Thursday, June 29, 2006

Pneumothorax and pilot's license

This was left as a comment for this case on pneumothorax, but I reposted it here, as it is interesting:
I am a 19-yr old who had a right spontaneous pneumothorax. BP: 130/70-ish Oxygen Sat: 98% HR: 62

Chest tube inserted first, and then VATS done. First chest xray showed my right lung had collapsed to a size of about 10 to 20% of the original size. Subsequent X-rays after the VATS showed that my lung had re-expanded to 90% of its original size. The surgeons warned of a 10% chance of recurrence or occurrence in the other lung.

My question is, I am passionate about flying, and already secured a place in the undergraduate program in Bachelor of Science (Aviation) in Perth's Edith Cowan University, which includes Commercial Pilot's License. They are waiting for my acceptance.
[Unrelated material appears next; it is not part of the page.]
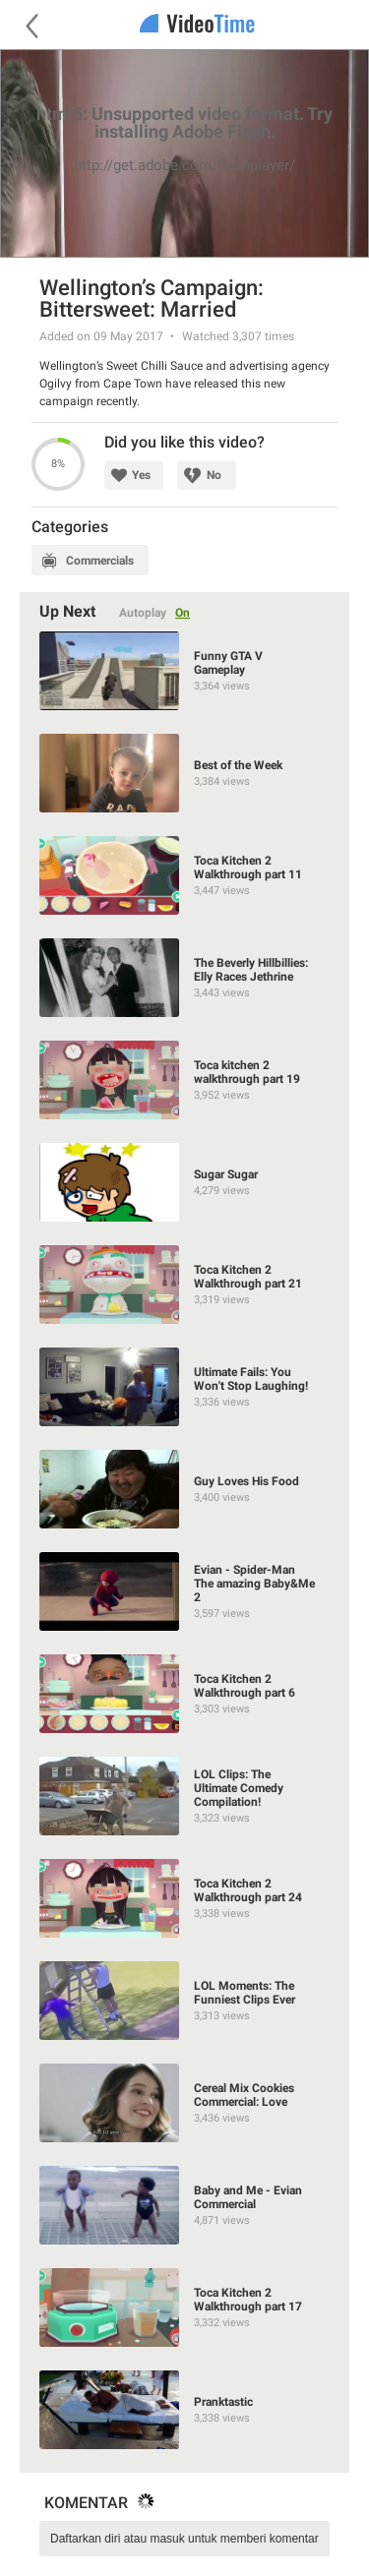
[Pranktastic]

Do I still have the medical conditions and requirements to fly?

2 comments - CLICK HERE to read & add your own!:

Baleeiro said...

I could not find a good reference or answer at the Aerospace Medical Association website.
I did find these entries on the USAF School of Aerospace Medicine Flight surgeon's guide: "Chronic obstructive pulmonary disease (COPD)

This includes both chronic bronchitis and emphysema. COPD is disqualifying for initial flight training, but may be waived for Flying Class II or III after careful evaluation if the aviator is asymptomatic or has only minimal symptoms, has no evidence of reactivity, and requires no medication. Smoking cessation is essential. Bullous emphysema is disqualifying because of the risk of rupture and pneumothorax at altitude.

Reactive Airway Disease

Asthma or a prior history of asthma is disqualifying for flying training. It is also disqualifying as a new condition in rated aviators because it can be adversely affected by many stressors in the aviation environment such as cold dry air, smoke and fumes, pressure breathing, exertion, and possibly high +Gz. No medications for treatment of asthma are currently authorized for use by USAF aviators."
They do not seem to directly address Pneumothoraces but bullous disease seems to be an exclusion criteria.

Baleeiro said...

The Aerospace Medical Association ( a good website and contact numbers and e-mail and they might be a very good resource for you to find out the rules regarding pneumothoraces and professional flying.